**Available data**:
──────────────────────────────
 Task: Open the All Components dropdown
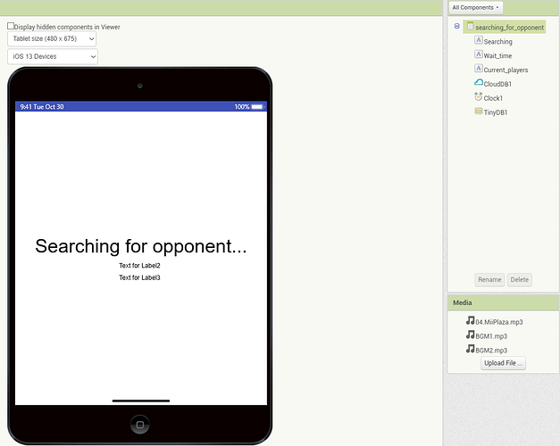pyautogui.click(x=476, y=7)
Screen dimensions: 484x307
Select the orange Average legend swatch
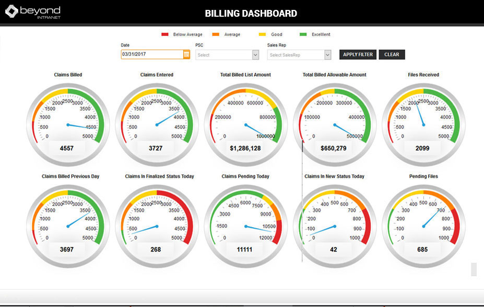point(217,34)
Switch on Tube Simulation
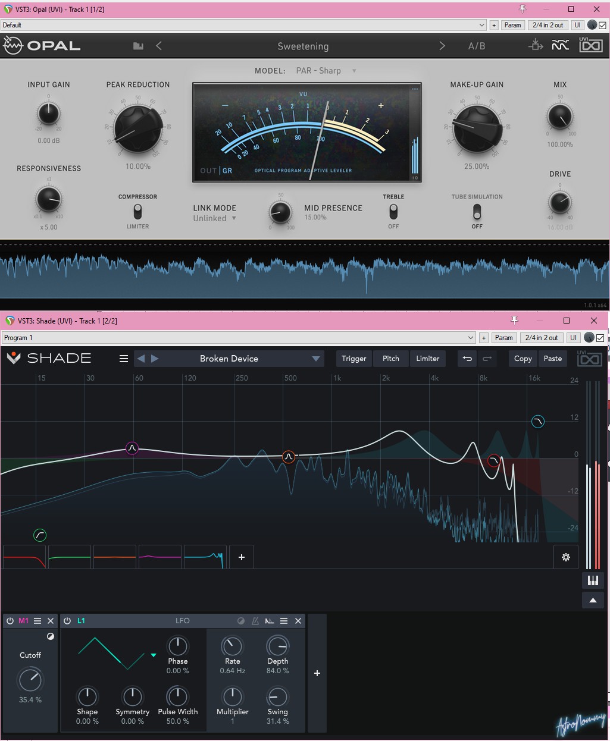 [477, 212]
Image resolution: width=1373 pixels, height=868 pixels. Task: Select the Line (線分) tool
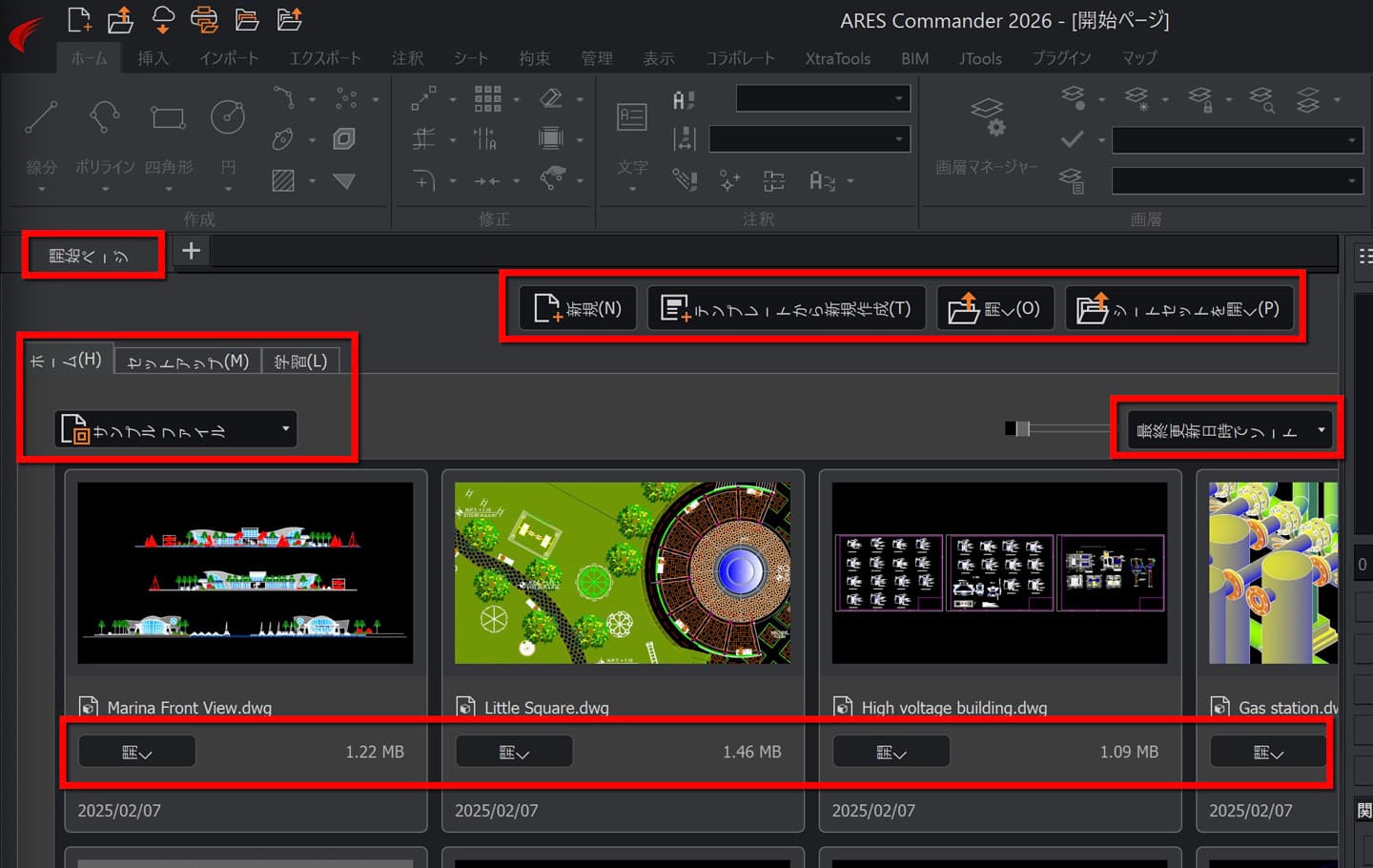click(x=41, y=118)
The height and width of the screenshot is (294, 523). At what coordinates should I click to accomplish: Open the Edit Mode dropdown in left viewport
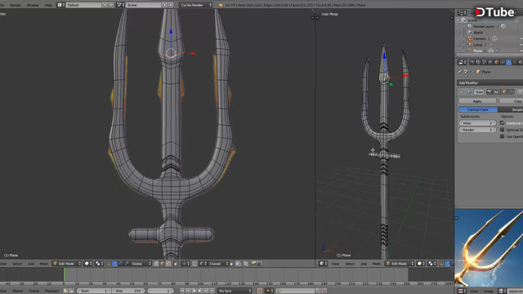tap(67, 264)
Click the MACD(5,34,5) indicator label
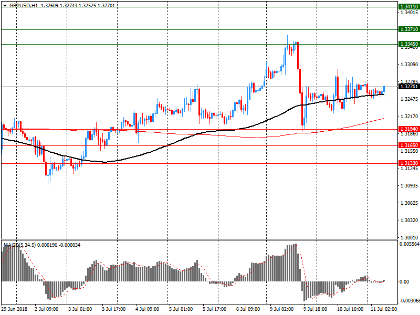 (20, 245)
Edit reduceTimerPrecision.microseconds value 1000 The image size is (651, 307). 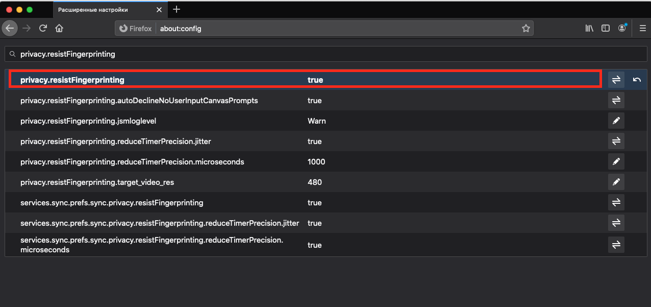click(x=616, y=161)
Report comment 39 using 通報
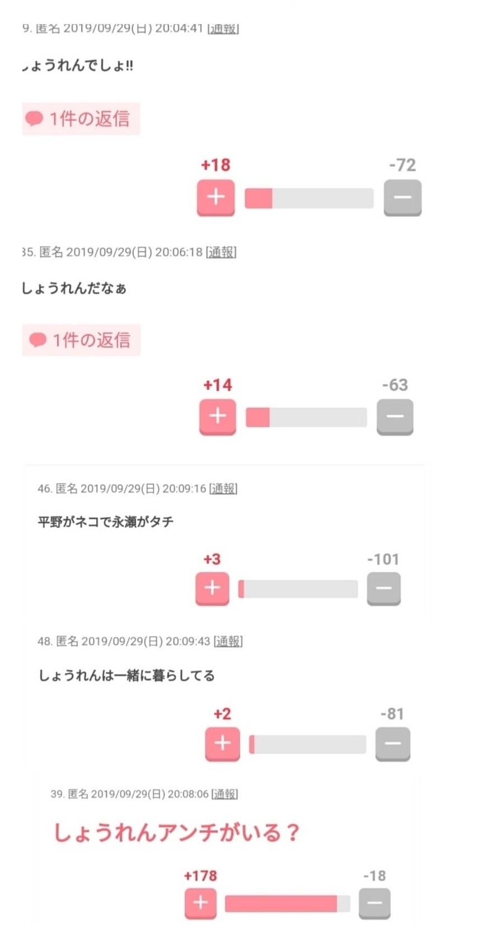 225,794
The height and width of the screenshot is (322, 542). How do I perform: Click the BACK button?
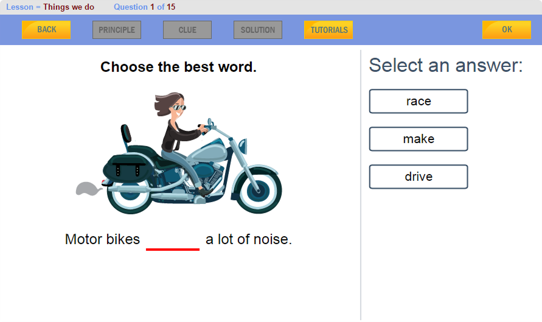click(46, 30)
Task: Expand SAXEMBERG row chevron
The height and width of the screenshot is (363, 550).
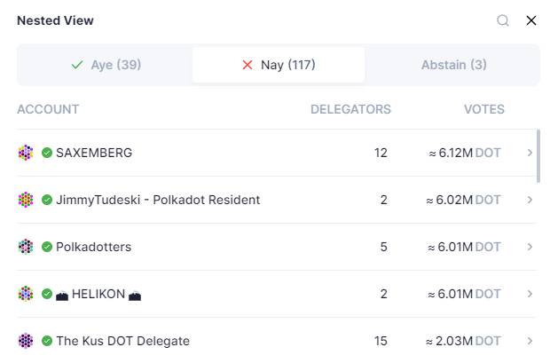Action: tap(530, 153)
──────────────────────────────
**What to work on**:
Your copy should consist solely of the lines from the line containing "The height and width of the screenshot is (322, 542)." through the last line of the records above, reproduced exactly, with the pictures left out.

**Reply to the exercise**:
The height and width of the screenshot is (322, 542). How do I perform: Click the BACK button?
click(46, 30)
Task: Expand SAXEMBERG row chevron
The height and width of the screenshot is (363, 550).
Action: tap(530, 153)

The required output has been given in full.